===== Provided information

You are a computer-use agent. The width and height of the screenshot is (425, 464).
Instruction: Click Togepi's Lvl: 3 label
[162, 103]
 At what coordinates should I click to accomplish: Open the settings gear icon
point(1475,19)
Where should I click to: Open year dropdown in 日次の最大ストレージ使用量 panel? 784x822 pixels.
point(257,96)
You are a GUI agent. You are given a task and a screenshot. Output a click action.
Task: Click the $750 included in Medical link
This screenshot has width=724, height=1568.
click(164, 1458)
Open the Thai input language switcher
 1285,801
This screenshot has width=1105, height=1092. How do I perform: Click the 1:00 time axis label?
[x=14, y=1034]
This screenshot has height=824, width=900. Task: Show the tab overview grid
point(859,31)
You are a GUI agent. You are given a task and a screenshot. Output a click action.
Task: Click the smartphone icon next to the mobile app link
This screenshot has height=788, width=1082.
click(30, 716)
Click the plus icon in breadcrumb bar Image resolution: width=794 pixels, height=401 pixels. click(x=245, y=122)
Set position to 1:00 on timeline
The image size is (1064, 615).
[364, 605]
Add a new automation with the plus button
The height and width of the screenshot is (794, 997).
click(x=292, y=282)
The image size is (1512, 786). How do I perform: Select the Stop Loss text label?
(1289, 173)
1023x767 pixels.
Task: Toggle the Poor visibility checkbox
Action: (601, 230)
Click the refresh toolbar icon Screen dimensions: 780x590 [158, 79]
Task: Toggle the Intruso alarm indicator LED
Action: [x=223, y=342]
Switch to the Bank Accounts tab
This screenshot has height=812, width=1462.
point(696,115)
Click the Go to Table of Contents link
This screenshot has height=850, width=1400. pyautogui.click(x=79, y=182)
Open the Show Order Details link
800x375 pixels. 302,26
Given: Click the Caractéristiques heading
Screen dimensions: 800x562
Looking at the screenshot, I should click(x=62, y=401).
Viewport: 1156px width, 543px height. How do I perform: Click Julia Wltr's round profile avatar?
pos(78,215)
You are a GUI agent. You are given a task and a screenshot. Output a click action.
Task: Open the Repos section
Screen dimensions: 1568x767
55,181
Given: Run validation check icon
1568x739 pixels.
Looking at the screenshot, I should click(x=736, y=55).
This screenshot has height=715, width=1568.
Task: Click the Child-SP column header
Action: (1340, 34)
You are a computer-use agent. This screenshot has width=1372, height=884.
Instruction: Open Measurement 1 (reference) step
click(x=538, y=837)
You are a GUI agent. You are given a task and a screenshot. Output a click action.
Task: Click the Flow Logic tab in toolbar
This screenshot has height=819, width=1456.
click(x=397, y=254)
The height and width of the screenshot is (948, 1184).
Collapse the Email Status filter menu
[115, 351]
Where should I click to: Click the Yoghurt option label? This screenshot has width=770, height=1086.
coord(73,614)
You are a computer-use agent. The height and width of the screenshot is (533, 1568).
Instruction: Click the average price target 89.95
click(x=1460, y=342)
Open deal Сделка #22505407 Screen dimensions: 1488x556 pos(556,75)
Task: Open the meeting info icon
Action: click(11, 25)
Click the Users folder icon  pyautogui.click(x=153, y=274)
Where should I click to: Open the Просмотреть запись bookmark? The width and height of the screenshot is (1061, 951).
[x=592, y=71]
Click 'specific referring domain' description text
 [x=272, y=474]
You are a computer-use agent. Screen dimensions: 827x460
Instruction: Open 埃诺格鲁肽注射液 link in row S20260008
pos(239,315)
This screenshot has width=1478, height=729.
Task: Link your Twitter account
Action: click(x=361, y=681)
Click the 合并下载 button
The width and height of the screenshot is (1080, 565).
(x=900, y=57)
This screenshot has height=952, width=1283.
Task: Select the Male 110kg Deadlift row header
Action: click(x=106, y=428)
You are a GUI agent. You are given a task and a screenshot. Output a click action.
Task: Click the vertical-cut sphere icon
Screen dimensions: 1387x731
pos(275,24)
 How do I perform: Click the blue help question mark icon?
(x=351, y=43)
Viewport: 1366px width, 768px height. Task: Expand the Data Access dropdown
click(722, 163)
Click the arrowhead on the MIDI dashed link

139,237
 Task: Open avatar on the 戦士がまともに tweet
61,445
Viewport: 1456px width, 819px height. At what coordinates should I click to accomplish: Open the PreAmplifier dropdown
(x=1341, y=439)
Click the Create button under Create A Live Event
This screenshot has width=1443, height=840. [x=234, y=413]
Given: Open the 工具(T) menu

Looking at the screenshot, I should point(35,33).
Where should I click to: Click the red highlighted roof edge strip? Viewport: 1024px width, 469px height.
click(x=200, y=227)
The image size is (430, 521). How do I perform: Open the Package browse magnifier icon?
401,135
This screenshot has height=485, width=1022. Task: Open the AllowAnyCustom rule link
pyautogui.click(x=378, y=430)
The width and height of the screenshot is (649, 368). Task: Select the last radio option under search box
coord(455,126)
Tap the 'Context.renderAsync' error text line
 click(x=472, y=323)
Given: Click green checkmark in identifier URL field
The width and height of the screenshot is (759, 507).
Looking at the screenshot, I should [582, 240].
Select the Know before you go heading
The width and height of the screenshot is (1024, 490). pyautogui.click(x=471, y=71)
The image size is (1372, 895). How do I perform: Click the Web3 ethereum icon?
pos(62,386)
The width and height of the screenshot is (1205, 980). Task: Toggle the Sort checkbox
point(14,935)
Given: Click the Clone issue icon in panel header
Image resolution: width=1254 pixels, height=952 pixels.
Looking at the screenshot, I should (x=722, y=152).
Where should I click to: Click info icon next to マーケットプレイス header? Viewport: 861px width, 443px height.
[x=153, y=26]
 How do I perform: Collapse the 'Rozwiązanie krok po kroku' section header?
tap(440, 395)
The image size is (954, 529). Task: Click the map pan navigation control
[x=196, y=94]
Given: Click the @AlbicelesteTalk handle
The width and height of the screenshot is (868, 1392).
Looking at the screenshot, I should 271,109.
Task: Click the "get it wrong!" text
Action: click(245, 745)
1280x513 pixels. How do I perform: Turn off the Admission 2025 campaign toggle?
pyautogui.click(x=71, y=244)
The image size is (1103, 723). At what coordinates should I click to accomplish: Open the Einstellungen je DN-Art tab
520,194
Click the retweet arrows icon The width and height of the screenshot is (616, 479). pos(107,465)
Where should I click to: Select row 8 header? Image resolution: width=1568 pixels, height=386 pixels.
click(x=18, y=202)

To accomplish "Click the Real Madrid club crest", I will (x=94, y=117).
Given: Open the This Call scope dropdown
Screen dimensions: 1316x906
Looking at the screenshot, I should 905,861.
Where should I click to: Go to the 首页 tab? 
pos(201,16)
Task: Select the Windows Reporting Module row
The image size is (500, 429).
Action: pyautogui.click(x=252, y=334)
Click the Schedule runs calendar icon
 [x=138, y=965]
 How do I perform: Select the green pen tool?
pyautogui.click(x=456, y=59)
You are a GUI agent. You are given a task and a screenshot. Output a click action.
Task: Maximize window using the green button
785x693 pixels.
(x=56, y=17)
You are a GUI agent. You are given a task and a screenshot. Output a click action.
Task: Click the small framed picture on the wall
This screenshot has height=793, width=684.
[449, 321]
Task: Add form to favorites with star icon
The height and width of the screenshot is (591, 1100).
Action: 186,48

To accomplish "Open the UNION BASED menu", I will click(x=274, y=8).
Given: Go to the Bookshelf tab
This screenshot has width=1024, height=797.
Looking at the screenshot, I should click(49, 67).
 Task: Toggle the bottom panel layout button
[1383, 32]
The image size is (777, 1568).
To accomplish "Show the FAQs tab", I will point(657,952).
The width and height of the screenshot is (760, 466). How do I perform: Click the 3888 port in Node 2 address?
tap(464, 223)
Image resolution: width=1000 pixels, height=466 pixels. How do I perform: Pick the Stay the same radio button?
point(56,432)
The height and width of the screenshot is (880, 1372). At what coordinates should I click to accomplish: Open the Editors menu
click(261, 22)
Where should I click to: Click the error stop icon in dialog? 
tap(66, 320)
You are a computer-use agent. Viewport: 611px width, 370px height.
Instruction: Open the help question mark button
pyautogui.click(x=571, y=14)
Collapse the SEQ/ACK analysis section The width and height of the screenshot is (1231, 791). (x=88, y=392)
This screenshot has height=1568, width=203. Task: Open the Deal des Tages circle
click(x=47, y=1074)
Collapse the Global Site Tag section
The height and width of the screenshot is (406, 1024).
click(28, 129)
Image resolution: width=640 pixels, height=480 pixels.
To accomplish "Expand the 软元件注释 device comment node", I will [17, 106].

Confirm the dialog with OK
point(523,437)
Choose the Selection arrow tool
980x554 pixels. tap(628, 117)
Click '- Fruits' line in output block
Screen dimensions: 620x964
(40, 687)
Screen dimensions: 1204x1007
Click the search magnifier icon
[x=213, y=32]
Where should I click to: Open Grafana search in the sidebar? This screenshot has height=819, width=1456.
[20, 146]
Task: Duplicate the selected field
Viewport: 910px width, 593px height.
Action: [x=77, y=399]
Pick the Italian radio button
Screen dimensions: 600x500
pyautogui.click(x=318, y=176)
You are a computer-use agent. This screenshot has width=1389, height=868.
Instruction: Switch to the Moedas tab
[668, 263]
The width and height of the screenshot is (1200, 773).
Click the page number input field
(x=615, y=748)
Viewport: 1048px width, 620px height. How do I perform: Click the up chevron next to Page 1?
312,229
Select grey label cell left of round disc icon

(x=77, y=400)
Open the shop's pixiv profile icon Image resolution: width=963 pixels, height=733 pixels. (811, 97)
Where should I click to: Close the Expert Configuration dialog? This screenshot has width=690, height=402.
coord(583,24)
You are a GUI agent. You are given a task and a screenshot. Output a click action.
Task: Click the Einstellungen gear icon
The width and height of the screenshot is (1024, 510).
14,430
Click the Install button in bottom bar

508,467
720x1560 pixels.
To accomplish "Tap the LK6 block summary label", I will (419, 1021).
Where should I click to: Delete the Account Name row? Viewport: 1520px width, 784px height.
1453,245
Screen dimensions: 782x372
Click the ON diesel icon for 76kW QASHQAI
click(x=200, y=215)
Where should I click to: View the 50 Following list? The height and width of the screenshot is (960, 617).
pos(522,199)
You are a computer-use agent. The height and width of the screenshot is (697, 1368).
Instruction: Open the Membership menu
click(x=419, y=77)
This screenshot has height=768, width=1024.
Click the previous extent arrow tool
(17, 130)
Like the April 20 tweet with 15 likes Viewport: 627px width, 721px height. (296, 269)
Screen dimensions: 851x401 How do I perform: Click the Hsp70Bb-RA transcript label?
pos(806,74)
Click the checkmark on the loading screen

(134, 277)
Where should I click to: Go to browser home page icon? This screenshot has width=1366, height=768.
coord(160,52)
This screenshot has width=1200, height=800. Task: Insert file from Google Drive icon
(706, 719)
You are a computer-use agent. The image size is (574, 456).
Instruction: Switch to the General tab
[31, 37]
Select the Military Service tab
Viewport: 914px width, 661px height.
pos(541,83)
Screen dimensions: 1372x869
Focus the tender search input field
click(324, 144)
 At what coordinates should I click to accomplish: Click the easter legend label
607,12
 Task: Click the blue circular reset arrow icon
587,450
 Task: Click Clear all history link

==========

_Given instruction_
Can you copy the listing word for word, starting at the line that contains "Click the retweet" and stopping after the line that contains "(x=56, y=17)"?

_Result of the exercise_
Click the retweet arrows icon The width and height of the screenshot is (616, 479). pos(107,465)
Where should I click to: Select row 8 header? Image resolution: width=1568 pixels, height=386 pixels.
click(x=18, y=202)

To accomplish "Click the Real Madrid club crest", I will (x=94, y=117).
Given: Open the This Call scope dropdown
Screen dimensions: 1316x906
Looking at the screenshot, I should 905,861.
Where should I click to: Go to the 首页 tab? 
pos(201,16)
Task: Select the Windows Reporting Module row
The image size is (500, 429).
Action: pyautogui.click(x=252, y=334)
Click the Schedule runs calendar icon
 [x=138, y=965]
 How do I perform: Select the green pen tool?
pyautogui.click(x=456, y=59)
You are a GUI agent. You are given a task and a screenshot. Output a click action.
Task: Maximize window using the green button
785x693 pixels.
(x=56, y=17)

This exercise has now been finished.